I don’t use online only local ones. So do you want to say how you see efects of llm on society ?
It’s not about banning or refusing AI tools, it’s about making them as safe as possible and regulating their usage.
Your argument is the equivalent of “guns don’t kill people” or blaming drivers for Tesla’s so-called “full self-driving” errors leading to accidents, because “full self-driving” switches itself off right before the accident, leaving the driver responsible as the one who should have paid more attention, even if there was no time left for him to react.
So what kind of regulations would be put in place to prevent people from using ai to feed their mania?
I’m open to the idea, but I think it’s such a broad concept at this point that implementation and regulation would be impossible.

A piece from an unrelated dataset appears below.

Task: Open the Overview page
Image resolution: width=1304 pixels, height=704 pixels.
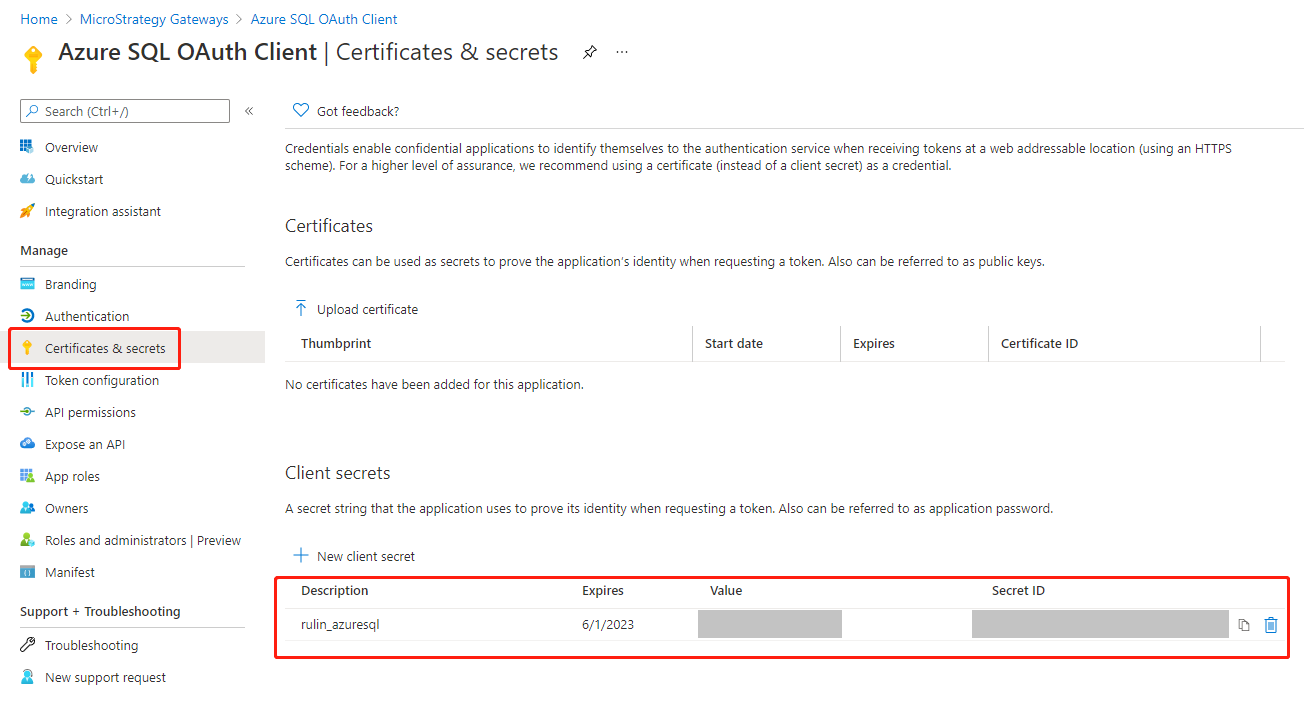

If you want to go down the guns don’t kill people assumption, fine: social media kills more people and does more damage and should be shut down long before AI. 🤷♂️
Probably the same kind of guardrails that they already have - teaching LLMs to recognise patterns of potentially harmful behaviour. There’s nothing impossible in that. Shutting LLMs down altogether is a straw man and extreme example fallacy, when the discussion is about regulation and guardrails.
Discussing the damage LLMs do does not, of course, in any way negate the damage that social media does. These are two different conversations. In the case of social media there’s probably government regulation needed, as it’s clear by now that the companies won’t regulate themselves.

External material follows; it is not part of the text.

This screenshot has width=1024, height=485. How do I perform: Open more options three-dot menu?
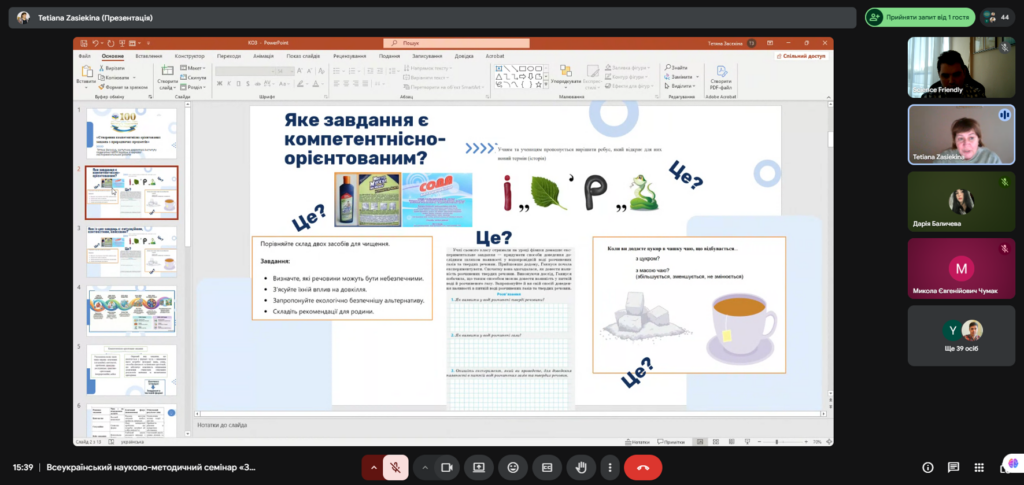point(610,467)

Okay so it has guardrails already. Make them better. Government regulations can’t be specific enough for the daily changing AI environment.
I’d say AI has a lot more self regulation than social media.
But, I run ai on bare metal at home. This isn’t chatGPT. And it will, in theory, do anything I want it to. Would you tell me that I can’t roll my own mania machine? Get out of my house lol.
Naturally the guardrails cannot cover absolutely every possible specific use case, but they can cover most of the known potentially harmful scenarios under the normal, most common circumstances. If the companies won’t do it themselves, then legislation can push them to do it, for example making them liable, if their LLM does something harmful. Regulating AI is not anti-AI.
Okay, now imagine the tool is advertised in a way that tells you to use it wrong.